Guest Comment
Public land collaboratives work the ‘Oregon Way’

EO Media Group/File Photo Bruce Daucsavage of Ochoco Lumber Co., left, and environmental law attorney Susan Jane Brown discuss forest policy collaboration during a 2015 symposium in Portland.

Ochoco Lumber Co. was founded in 1927 to work the vast Ponderosa Pine forests of the Blue Mountains of Eastern Oregon, and in 1983, Ochoco Lumber owner, John Shelk, formed Malheur Lumber Co. in John Day. Today, Malheur Lumber Co. (MLC) draws our raw product primarily from the Malheur National Forest in Grant and Harney counties.

Sourcing raw product for our mills has not always been easy. Tightening timber supplies forced us to consider closing MLC, and we knew that if we wanted to remain in the timber business, we would need to do things differently and to work with people with diverse points of view. That’s why Malheur Lumber Co. has been a member of the Blue Mountains Forest Partners since its founding in 2006.

Our company believed then, and is even more committed now, that collaboration among timber interests, the conservation community, local residents, elected government officials and the Forest Service — which manages about 72 percent of the land base in Grant and Harney counties — was our only option if we wanted to survive into the future. Thankfully, these other stakeholders held a similar view, even though our opinions of a “healthy forest” or “responsible forest management” may have differed at the outset.

Working together, unemployment numbers in Grant and Harney counties have dropped from 14 percent and 11.7 percent, respectively to 6 percent and 5.3 percent. MLC has been able to maintain our operations, increase employment, and are moving forward with investments in our facility to more efficiently process raw logs coming from our stewardship projects.

We have helped develop and implement a 10-year stewardship contract that represents 86 percent of the private employment within the industry, and all existing wood manufacturing infrastructure, within Grant and Harney counties.

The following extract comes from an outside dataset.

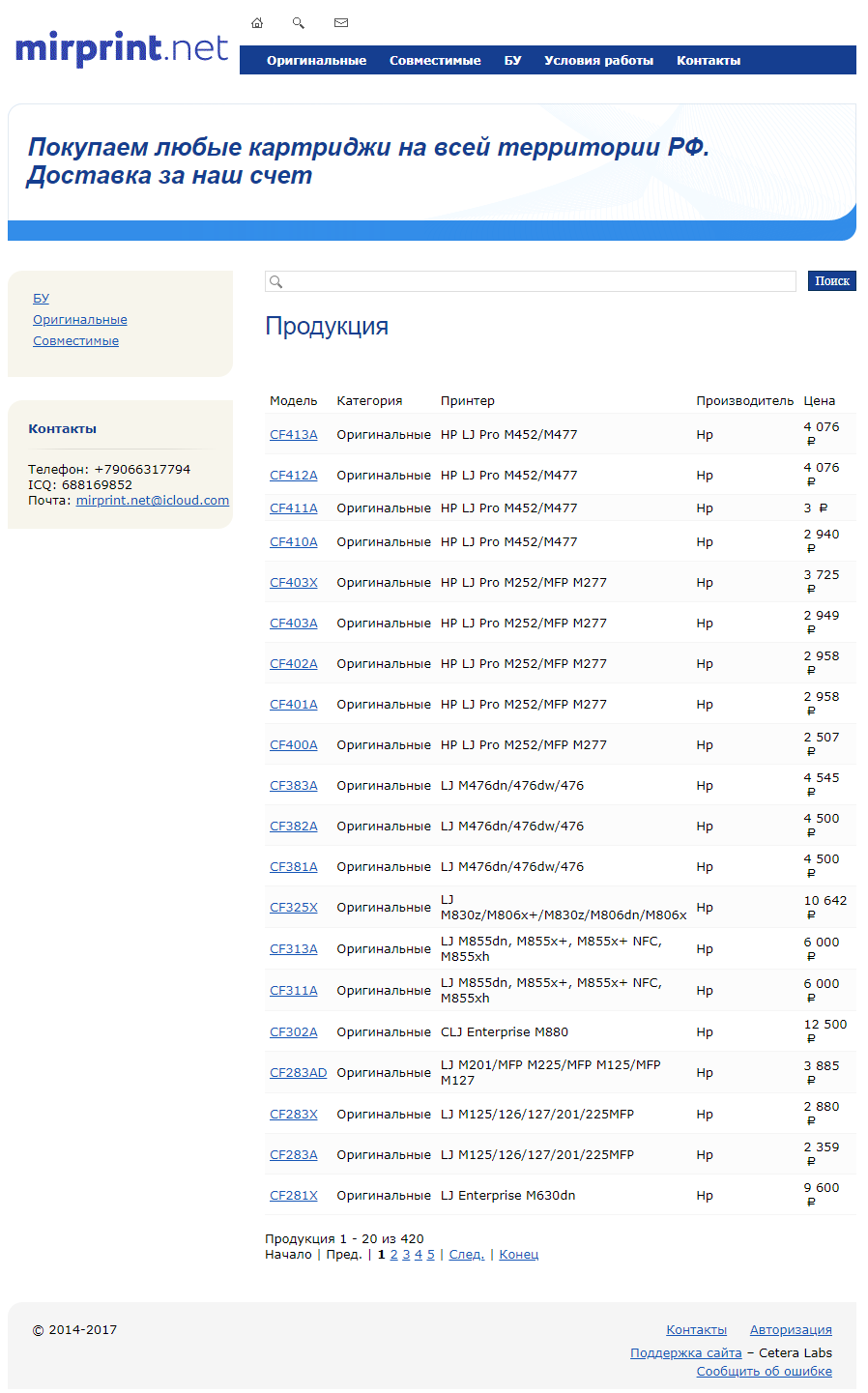Select БУ in the top navigation
Viewport: 868px width, 1393px height.
(512, 60)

Ongoing research is telling us that the Malheur is already more resilient to future wildfire and the effects of climate change as a result of our restoration work.

There are currently 27 collaboratives operating in Oregon to encourage restoration of public lands. The aim is to facilitate compromise and consensus. Contrary to the perspective of someone who has never attended a partners’ meeting (Forest collaboratives need to welcome all input, 8/25/17), in our experience, the partners regularly solicit the views of all stakeholders who seek to productively and respectfully advance forest restoration and community well-being on the Malheur National Forest. That’s the “Oregon Way,” and it works.

Bruce Daucsavage is president of Ochoco and Malheur Lumber companies.